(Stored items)
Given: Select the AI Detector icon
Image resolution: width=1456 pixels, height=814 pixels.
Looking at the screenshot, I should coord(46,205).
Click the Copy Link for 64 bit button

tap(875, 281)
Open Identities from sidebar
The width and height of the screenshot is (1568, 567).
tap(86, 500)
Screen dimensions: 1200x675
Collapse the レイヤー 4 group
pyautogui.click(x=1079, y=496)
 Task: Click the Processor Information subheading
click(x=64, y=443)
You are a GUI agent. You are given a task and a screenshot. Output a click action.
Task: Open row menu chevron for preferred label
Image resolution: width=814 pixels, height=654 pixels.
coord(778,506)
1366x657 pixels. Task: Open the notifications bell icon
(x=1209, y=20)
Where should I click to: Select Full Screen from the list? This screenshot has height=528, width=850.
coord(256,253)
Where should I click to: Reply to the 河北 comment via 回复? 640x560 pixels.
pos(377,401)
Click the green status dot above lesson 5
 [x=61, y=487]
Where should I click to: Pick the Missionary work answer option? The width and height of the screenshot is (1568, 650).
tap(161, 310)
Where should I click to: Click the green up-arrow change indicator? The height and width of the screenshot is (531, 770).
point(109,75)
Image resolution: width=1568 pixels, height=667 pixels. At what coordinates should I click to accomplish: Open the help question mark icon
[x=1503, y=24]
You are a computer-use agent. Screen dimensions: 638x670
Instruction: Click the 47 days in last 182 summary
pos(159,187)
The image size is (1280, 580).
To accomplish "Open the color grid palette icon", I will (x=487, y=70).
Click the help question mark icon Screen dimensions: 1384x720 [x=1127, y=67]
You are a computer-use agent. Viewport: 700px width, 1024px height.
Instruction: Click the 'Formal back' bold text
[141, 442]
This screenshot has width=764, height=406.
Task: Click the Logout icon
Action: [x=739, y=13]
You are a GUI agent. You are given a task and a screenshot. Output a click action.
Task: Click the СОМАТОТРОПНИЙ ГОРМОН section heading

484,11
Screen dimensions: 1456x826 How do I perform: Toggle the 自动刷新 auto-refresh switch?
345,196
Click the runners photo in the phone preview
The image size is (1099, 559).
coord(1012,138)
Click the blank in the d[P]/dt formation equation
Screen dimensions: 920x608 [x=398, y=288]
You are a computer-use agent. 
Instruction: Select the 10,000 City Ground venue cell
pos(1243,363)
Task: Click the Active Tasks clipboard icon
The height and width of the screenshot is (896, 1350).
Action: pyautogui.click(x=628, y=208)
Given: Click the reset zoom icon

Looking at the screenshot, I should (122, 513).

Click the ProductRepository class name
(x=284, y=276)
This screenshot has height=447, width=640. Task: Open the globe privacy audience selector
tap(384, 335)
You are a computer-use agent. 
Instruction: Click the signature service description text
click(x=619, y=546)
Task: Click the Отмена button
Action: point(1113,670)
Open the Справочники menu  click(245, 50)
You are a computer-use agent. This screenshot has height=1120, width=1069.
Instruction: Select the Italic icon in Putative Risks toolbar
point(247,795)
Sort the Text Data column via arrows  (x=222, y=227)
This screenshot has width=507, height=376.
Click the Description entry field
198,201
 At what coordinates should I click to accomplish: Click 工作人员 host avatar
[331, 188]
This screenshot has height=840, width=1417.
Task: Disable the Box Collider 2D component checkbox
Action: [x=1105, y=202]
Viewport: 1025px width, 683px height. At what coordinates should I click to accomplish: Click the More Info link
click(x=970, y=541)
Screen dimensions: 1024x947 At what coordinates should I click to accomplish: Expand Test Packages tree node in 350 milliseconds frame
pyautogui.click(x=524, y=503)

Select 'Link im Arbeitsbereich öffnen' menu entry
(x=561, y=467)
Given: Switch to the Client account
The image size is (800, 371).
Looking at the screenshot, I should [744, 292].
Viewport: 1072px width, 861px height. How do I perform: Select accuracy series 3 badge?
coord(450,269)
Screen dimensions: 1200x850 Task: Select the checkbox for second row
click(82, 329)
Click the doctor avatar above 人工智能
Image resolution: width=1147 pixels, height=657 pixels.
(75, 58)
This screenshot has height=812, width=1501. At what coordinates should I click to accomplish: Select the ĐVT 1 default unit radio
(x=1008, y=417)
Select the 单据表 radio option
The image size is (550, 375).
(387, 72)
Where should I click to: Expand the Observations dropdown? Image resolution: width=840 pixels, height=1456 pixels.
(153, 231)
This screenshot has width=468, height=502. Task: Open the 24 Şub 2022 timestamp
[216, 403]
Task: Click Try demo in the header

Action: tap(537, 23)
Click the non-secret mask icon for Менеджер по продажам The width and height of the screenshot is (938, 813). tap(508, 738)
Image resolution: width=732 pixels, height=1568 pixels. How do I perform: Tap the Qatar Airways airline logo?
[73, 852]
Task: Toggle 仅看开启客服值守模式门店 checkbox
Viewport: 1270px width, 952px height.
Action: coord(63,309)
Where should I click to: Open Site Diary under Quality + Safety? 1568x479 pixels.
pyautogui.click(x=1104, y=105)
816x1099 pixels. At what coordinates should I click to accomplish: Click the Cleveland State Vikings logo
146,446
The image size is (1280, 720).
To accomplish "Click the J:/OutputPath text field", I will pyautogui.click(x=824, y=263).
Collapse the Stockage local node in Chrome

| Problem to work on |
Some lines in the data above hold the string "computer". Find and copy each of them.

| Response |
You are a computer-use agent. Screen dimensions: 638x670
You are a computer-use agent. Viewport: 700px width, 1024px height.
You are a computer-use agent. 
You are a computer-use agent. 
You are a computer-use agent. This screenshot has height=1120, width=1069.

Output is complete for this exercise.